Sitka's main attractions are located within walking distance of downtown. Lincoln Street is approximately one mile long, starting at city's southeast corner (featuring the lookout at Castle Hill) and ending at the Sitka National Historical Park visitor center to the north. The street passes by the historic onion-shaped domed architecture of St. Michael's Cathedral and the Russian Bishop's House as it follows the Sitka Sound waterfront and Crescent Harbor (the multi-slip marina). The other main street is Katlian Street, a road that follows the waterfront of the Sitka Channel, featuring colorful fishing boats, weathered houses and the essence of a working harbor town.

Where You're Docked

Many ships dock at what's known as the Old Sitka Dock (although it was built in 2011 by Halibut Point Marine). It's located about five miles outside of town; a free shuttle bus is provided for the trip into Sitka. In other cases, ships may tender. Then, passengers will be transported right into the center of Sitka; the tender pier at Crescent Harbor is steps from the Harrigan Centennial Hall.

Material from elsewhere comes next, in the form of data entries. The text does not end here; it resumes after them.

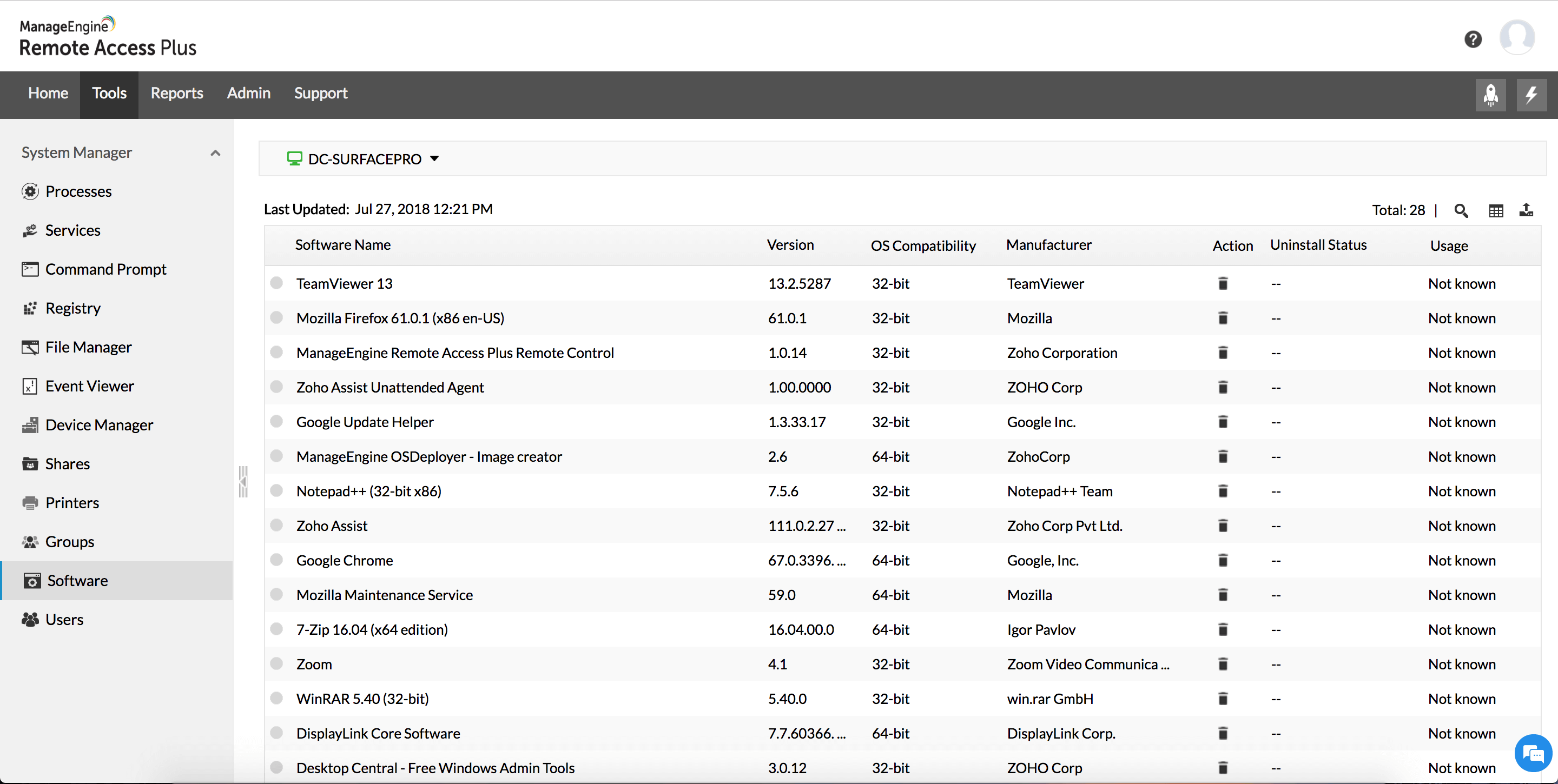Open the column chooser table icon
This screenshot has height=784, width=1558.
(1496, 210)
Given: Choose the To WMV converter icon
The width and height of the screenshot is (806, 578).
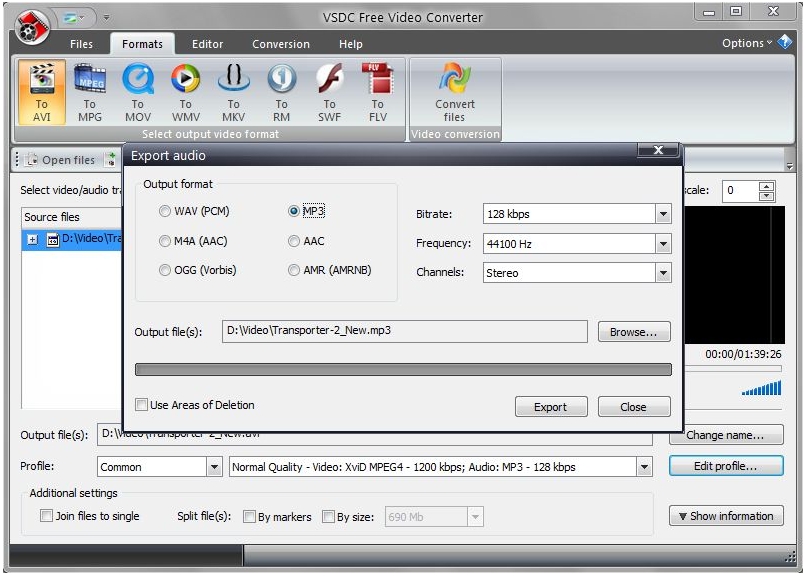Looking at the screenshot, I should [185, 93].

Small expedition ships use a variety of other docks near downtown.

Good to Know

Frequent rain is a fact of life in Alaska, and Sitka is no exception. A water-resistant coat and shoes are a must.

Currency & Best Way to Get Money

The local currency is the U.S. dollar. There are several banks and ATMs around town.

Language

English is spoken by just about everyone, but many Sitkans are also native Tlingit speakers.

Shopping

Many shop at Russian American Company (134 Lincoln Street) for traditional matryoshka nesting dolls and other Russian-made, though generally mass manufactured, products. If you want a memory that's a bit more original, don't miss the Island Artists Gallery (205B Lincoln Street), which features watercolors, ceramics, notecards, locally-roasted coffee, childrens' books and other arts and crafts. It's staffed each day by one of the 23 artists whose work it represents.

For handmade Tlingit items, the shop at the Sitka Historical Society and Museum (330 Harbor Drive) features a unique selection. You can pick up an intricately carved and hand-painted potlatch bowl, a Tlingit symbol of celebration and gift-giving.